[Start of Attachment]
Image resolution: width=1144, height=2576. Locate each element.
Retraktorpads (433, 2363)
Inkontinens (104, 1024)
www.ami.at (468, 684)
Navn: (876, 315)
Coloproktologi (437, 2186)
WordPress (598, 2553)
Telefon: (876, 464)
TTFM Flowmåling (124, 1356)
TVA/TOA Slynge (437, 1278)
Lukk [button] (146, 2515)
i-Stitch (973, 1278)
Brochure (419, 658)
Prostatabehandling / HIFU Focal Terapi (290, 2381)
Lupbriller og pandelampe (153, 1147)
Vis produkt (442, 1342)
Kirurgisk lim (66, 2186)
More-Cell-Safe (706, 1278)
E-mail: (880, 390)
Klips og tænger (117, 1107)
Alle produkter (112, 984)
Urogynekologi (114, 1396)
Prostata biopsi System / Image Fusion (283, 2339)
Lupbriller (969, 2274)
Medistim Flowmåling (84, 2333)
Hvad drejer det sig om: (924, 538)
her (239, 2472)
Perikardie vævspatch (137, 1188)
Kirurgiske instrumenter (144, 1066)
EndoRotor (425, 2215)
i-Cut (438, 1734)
[End of Attachment]
[Start of Attachment]
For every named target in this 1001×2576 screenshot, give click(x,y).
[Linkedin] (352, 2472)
[End of Attachment]
[Start of Attachment]
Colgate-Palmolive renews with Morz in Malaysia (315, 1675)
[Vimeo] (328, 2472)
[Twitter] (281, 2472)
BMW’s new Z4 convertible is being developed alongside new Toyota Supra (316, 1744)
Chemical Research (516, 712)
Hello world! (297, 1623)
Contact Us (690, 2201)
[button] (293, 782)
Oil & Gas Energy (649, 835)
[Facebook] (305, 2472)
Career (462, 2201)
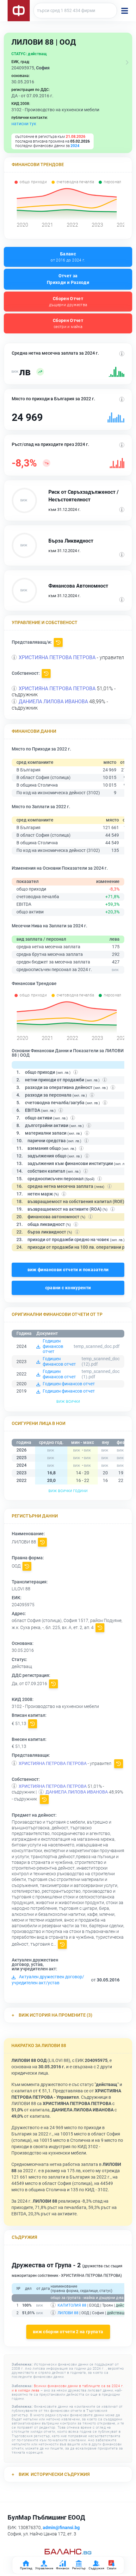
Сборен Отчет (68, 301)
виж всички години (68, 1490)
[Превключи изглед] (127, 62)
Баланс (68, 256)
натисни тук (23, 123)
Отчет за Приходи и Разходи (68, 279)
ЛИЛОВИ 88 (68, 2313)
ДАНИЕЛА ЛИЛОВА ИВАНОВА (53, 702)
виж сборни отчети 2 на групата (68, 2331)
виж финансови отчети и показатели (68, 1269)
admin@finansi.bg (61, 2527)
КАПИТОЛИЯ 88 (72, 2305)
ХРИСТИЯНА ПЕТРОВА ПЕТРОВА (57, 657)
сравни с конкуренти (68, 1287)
[End of Attachment]
**AIM OF THE TASK:**
Look in the material above for the line with "E-mail: (880, 390)" and the line with "i-Cut (438, 1734)", and transcribe exactly those lines and all lines between them, nothing more.

**OUTPUT:**
E-mail: (880, 390)
Klips og tænger (117, 1107)
Alle produkter (112, 984)
Urogynekologi (114, 1396)
Prostata biopsi System / Image Fusion (283, 2339)
Lupbriller (969, 2274)
Medistim Flowmåling (84, 2333)
Hvad drejer det sig om: (924, 538)
her (239, 2472)
Perikardie vævspatch (137, 1188)
Kirurgiske instrumenter (144, 1066)
EndoRotor (425, 2215)
i-Cut (438, 1734)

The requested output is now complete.